1. I Heart Tap Water
UC-Berkeley’s I Heart Tap Water campaign promoted tap water as the beverage of choice for the campus. The university credits the campaign’s success to the testing of more than 450 water fountains on campus to ensure water quality. The program has reduced usage of plastic water bottles on campus by at least 25 percent.
2. Cutting back on car washing
Colleges use many vehicles on and off campus, and those vehicles need to be washed, but not frequently. Schools like the University of Washington have cut back on car washing in their motor pools to save water.
3. Using campus resources
Large campuses may have access to creeks and wells on their land. At Stanford University, almost 75 percent of water used for irrigation comes from water sourced on Stanford’s own land.
4. Installing water misers
Schools like Stanford have used water misers on autoclaves in the Medical School and research buildings. Instead of having water running 24 hours a day on the devices, misers sense when the water is needed and when it is not. This measure alone has helped to reduce water usage in these buildings by over 50 percent.
5. Landscaping with drought-tolerant plants
At St. Mary’s College, drought-tolerant plants have been put in place, including oleander, lavender and nandina, with drought-tolerant plants making up about 95 percent of campus plants.
6. Cal State-LA technology
Using a wireless water management service, Cal State-LA was able to lower its water bills and reduce water usage by about 27 million gallons in 18 months.

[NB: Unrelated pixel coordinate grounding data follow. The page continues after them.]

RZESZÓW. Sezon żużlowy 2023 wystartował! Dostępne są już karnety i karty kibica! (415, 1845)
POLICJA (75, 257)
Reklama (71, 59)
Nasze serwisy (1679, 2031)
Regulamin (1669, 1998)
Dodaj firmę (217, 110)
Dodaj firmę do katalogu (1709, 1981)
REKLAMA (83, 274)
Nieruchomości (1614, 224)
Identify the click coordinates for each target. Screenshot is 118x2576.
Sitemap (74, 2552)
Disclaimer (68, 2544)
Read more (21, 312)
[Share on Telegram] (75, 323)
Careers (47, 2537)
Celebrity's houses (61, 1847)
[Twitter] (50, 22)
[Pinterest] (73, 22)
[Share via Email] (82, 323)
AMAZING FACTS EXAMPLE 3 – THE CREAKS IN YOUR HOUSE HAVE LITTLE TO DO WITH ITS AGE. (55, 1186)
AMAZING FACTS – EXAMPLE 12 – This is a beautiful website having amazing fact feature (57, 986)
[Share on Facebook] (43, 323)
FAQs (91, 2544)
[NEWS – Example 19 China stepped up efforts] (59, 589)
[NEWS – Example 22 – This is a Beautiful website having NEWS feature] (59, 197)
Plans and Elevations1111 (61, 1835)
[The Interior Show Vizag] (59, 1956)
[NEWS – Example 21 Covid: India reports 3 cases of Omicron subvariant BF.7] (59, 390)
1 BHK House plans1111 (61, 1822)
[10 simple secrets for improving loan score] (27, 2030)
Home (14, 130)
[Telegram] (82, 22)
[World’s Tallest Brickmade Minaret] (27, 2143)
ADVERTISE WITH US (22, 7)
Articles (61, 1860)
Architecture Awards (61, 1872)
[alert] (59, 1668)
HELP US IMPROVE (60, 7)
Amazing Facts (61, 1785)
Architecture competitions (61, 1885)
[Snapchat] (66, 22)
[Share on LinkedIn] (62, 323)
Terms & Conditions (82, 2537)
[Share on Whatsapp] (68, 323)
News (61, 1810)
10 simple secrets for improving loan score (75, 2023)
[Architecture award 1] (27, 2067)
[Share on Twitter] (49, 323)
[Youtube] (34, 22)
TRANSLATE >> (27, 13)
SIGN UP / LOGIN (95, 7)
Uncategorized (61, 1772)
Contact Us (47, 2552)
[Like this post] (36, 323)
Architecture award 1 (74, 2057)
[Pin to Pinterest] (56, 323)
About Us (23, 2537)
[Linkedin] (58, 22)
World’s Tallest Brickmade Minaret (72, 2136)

The system also saves valuable staff time and adjusts to weather changes, turning off water before it rains.
7. A new low flow standard
The Association for the Advancement of Sustainability in Higher Education reports that low flow showerheads and faucets, as well as low water volume toilets and urinals, are standard practice for U.S. colleges.
8. Dual flush toilets
In addition to low flow toilets, colleges like Harvard are also using dual flush toilets, which allow toilets to use less water unless deemed necessary by their users.
9. Recycling carpet
Carpet doesn’t sound like a big water waster, but Oberlin College has calculated its savings from recycling carpet. By recycling 177,057 square feet of used carpet, it has saved 112,136.1 gallons of water, in addition to 1.2 billion BTUs of energy.
10. Educating students
At UC-Santa Cruz, students arriving on campus will learn about water conservation in their orientation meetings, and the campus offers dorm room usage audits as well.